How cashmere gloves can save you $2,500 in the cold
Cashmere gloves are designed to keep you warm in the most cold conditions, but a new study suggests they can save up to $2.5,000 a year.
The study of more than 20,000 women and men found women and women over the age of 40 have lower temperatures and lower body heat levels than their counterparts in the 20-to-40-year-old age bracket.
“There is definitely a correlation between how cold it is and how much warmer the skin feels,” said lead researcher Dr. Susan Sall, a physician and researcher at the University of Washington.
“If you have a warmer skin, you’ll feel more comfortable.”
The researchers found that women over 40 were found to have warmer skin than their 20- to 40-year olds.
“In our study, the women with the warmer skin had lower body temperatures than the women without the warmer [skin] and higher body temperatures and a lower body temperature,” Dr. Sall said.
The findings were published in the Journal of Occupational and Environmental Medicine.
It’s not just cold weather that can save money.
Dr. Dina Shiffrin, who co-authored the study with her husband Dr. James Shiffin, a pediatrician, said the cold is also associated with a decrease in the number of calories people burn.
“A lot of people, for whatever reason, just don’t consume enough calories and they are not exercising, so it’s an even bigger issue,” Dr, Shifflin said.
“You’re going to want to be active because it helps your immune system and your metabolism.”
Dr. Shifflen said the study’s findings highlight the importance of exercise, but also exercise is not always the answer.
“The research shows that if you don’t exercise, your body will not burn calories,” Dr Sall explained.
“Even if you are able to get a brisk walk and exercise, you’re going on a treadmill.
So if you want to stay warm and you want your body to get as warm as possible, exercise is essential.”
Dr Shifflins study found that men and women who are not currently exercising were less likely to be obese, and more likely to have diabetes, high blood pressure, high cholesterol, hypertension, osteoarthritis, heart disease, and other health problems.
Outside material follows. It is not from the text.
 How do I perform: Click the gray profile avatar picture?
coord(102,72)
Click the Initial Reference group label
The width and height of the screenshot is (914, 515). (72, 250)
“When people are not active, their metabolism is slower, and you can actually have some health problems because your metabolism is not efficient,” Dr Shiffle said.
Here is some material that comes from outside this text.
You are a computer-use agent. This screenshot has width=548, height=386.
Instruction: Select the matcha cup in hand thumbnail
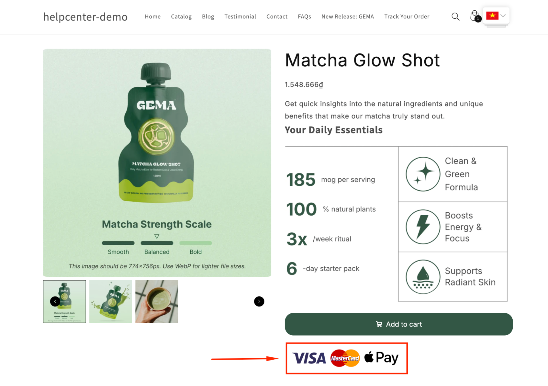[x=157, y=301]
Dr. Sill said it’s not always a simple answer to exercise, and that the study doesn’t prove it.
“We do not know if exercise is a substitute for exercise,” she said.
“There is evidence that exercise may have some benefit to lowering blood pressure and heart rates, and it’s important to note that these are things that happen with exercise as well.”
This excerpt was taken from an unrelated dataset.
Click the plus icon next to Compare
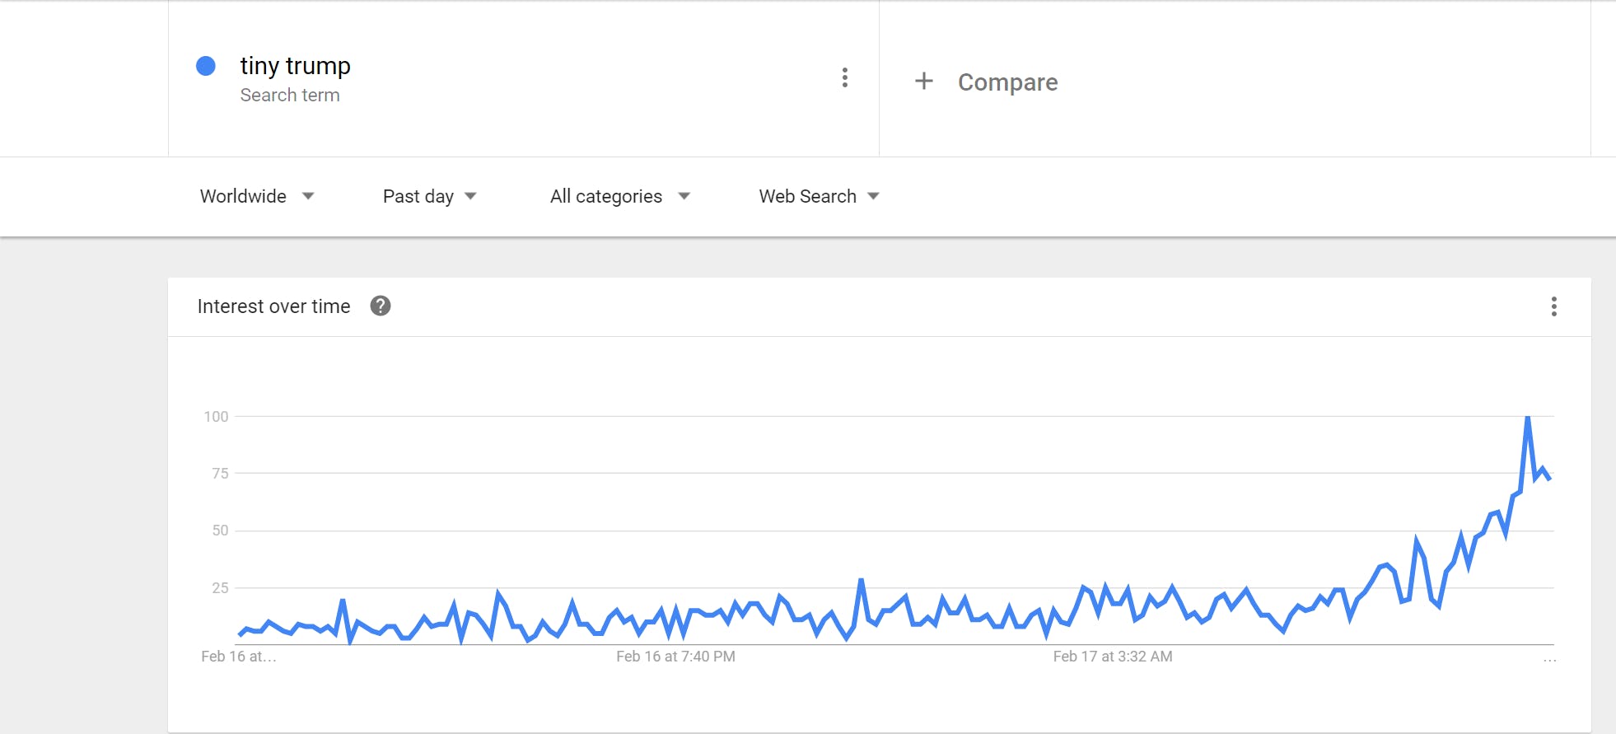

The study also found women with lower body-temperature levels were more likely than those with warmer skin to be at higher risk of developing Type 2 diabetes.
“This is a problem because you need to make sure that your body gets enough energy from the rest of the food you eat to make the energy for energy-producing cells to make your cells work properly,” Dr Dina said.
But it’s easy to find other ways to increase your body temperature.
“Some people think that just doing more exercise is going to do it, and if that is true, that doesn’t work,” Dr Sealy said.
A key to reducing your risk of becoming obese is to get enough sleep, she added.
“What you’re really looking at is a lifestyle that is supporting your body,” Dr Niles said.